▶ _Document extract_:
From characteristic functions to multivariate distribution functions and European option prices by the damped COS method
Gero Junike, Hauke Stier

TL;DR
This paper introduces the damped COS method, an extension of the classical Fourier-cosine expansion technique, enabling efficient and accurate computation of distribution functions and option prices in multiple dimensions, with proven convergence properties.
Contribution
The paper develops the damped COS method for multivariate integrals, providing explicit formulas for parameters and demonstrating exponential convergence under certain conditions.
Findings
Method converges exponentially for characteristic functions with exponential decay.
Numerical experiments up to five dimensions confirm theoretical convergence rates.
Explicit formulas for truncation range and number of terms improve practical implementation.

▶ _Provided information_:
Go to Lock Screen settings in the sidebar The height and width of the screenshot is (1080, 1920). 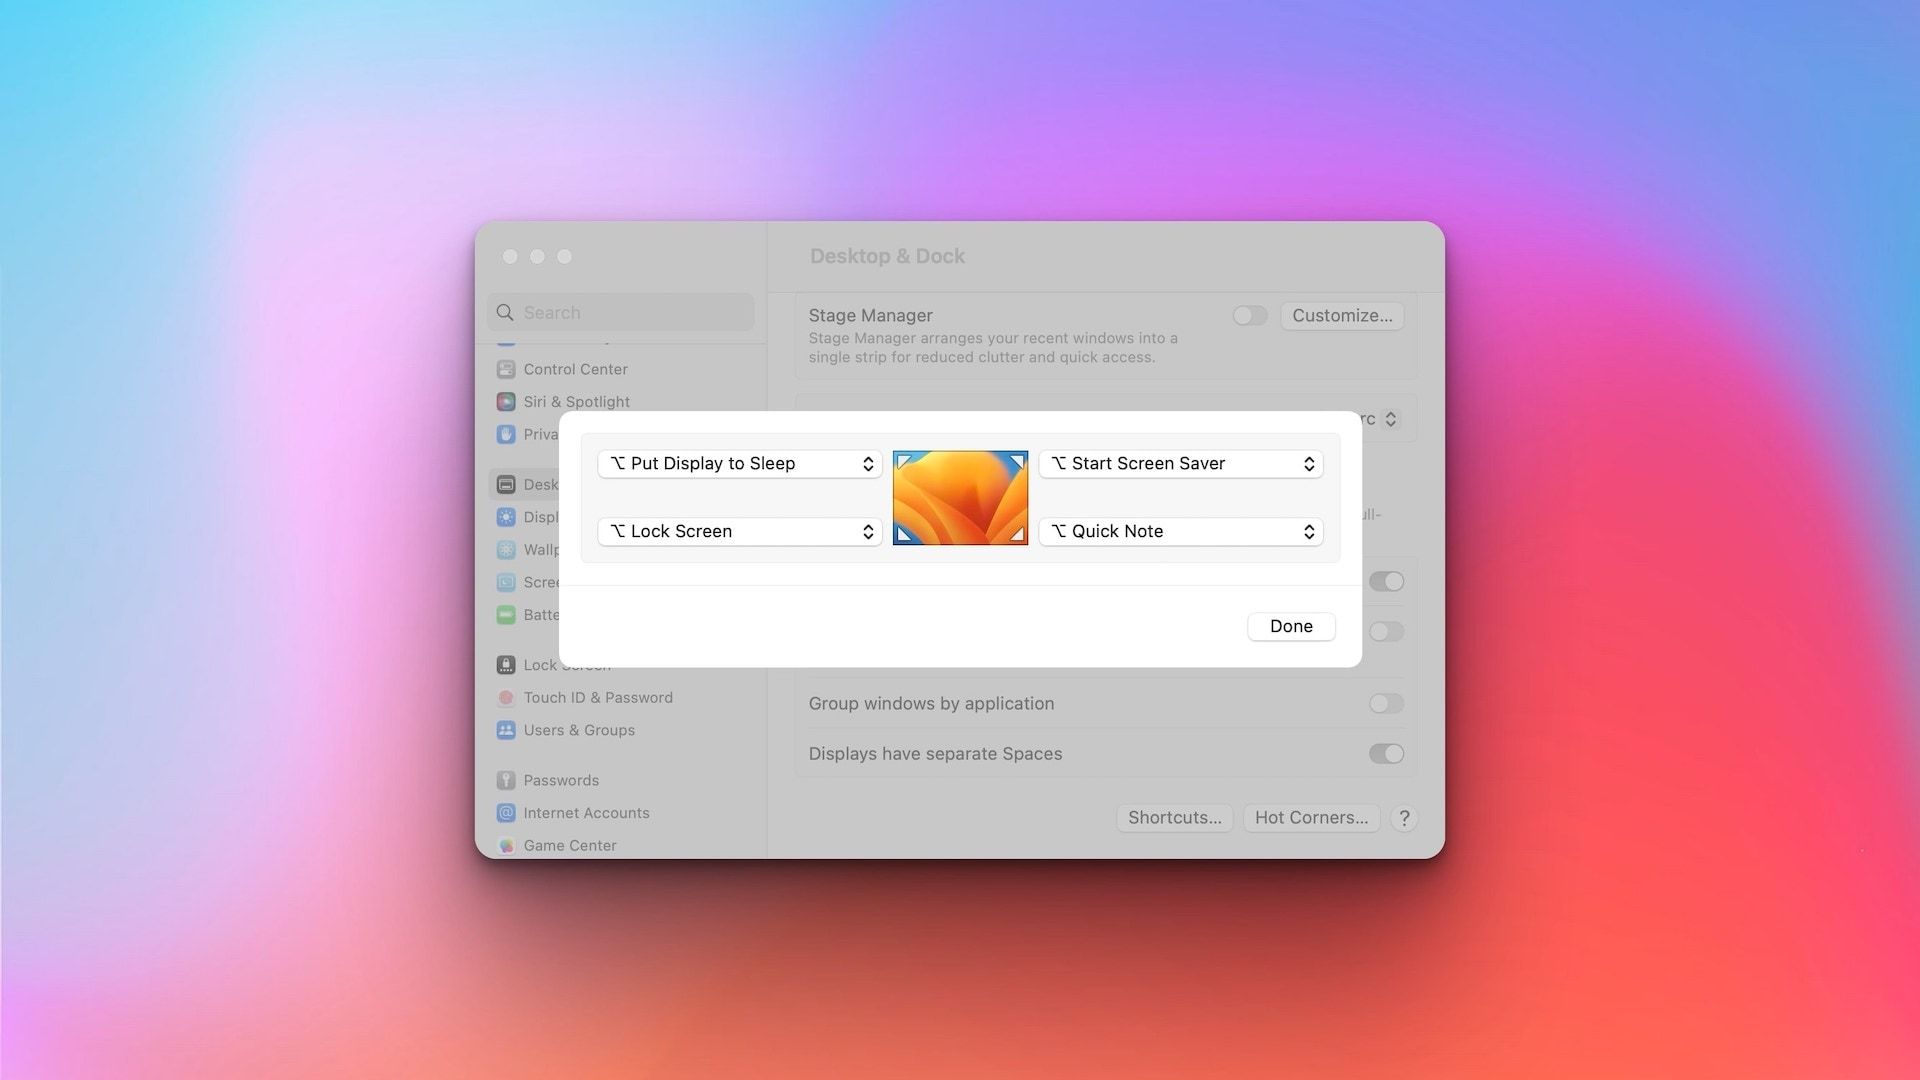click(x=506, y=664)
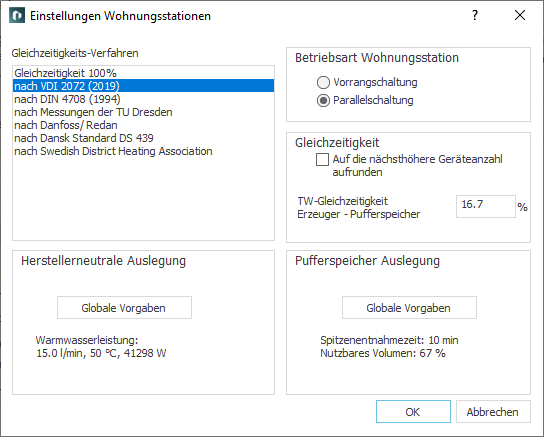The height and width of the screenshot is (437, 544).
Task: Choose the Parallelschaltung operating mode
Action: click(323, 101)
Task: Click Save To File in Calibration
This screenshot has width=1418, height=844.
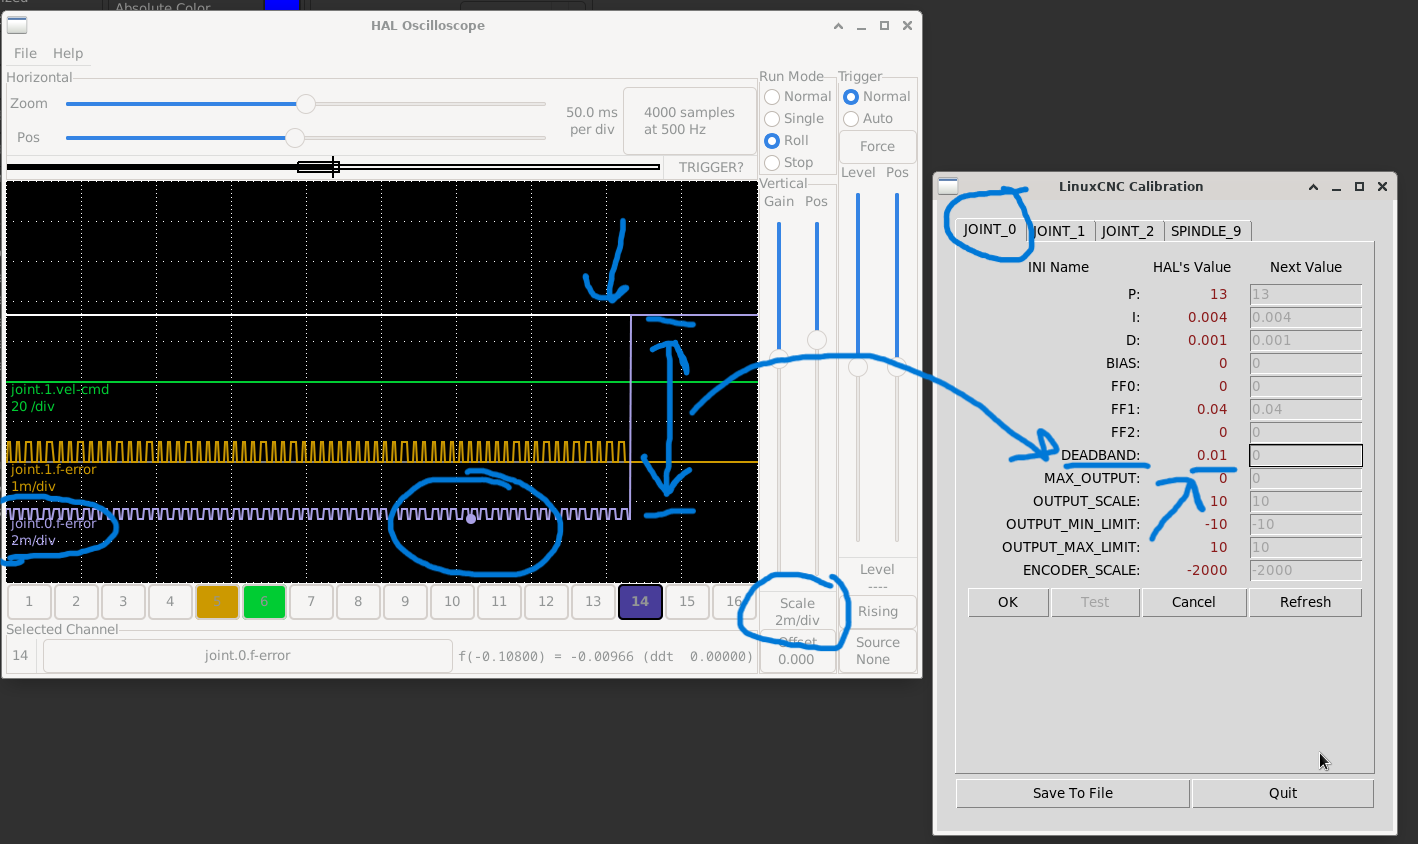Action: [1072, 793]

▶ _Tasks to perform_:
[A] Answer these questions from the paper summary:
(i) For characteristic functions with what property does the method converge exponentially?
(ii) Up to how many dimensions do the numerical experiments go?
(iii) For which two quantities does the paper give explicit formulas?
[B] Which findings does the paper summary list under "Findings"? Give every one.

▶ _Solutions in order_:
[A]
(i) Exponential decay
(ii) Five
(iii) The truncation range and the number of terms

[B]
- The method converges exponentially for characteristic functions with exponential decay.
- Numerical experiments up to five dimensions confirm theoretical convergence rates.
- Explicit formulas for truncation range and number of terms improve practical implementation.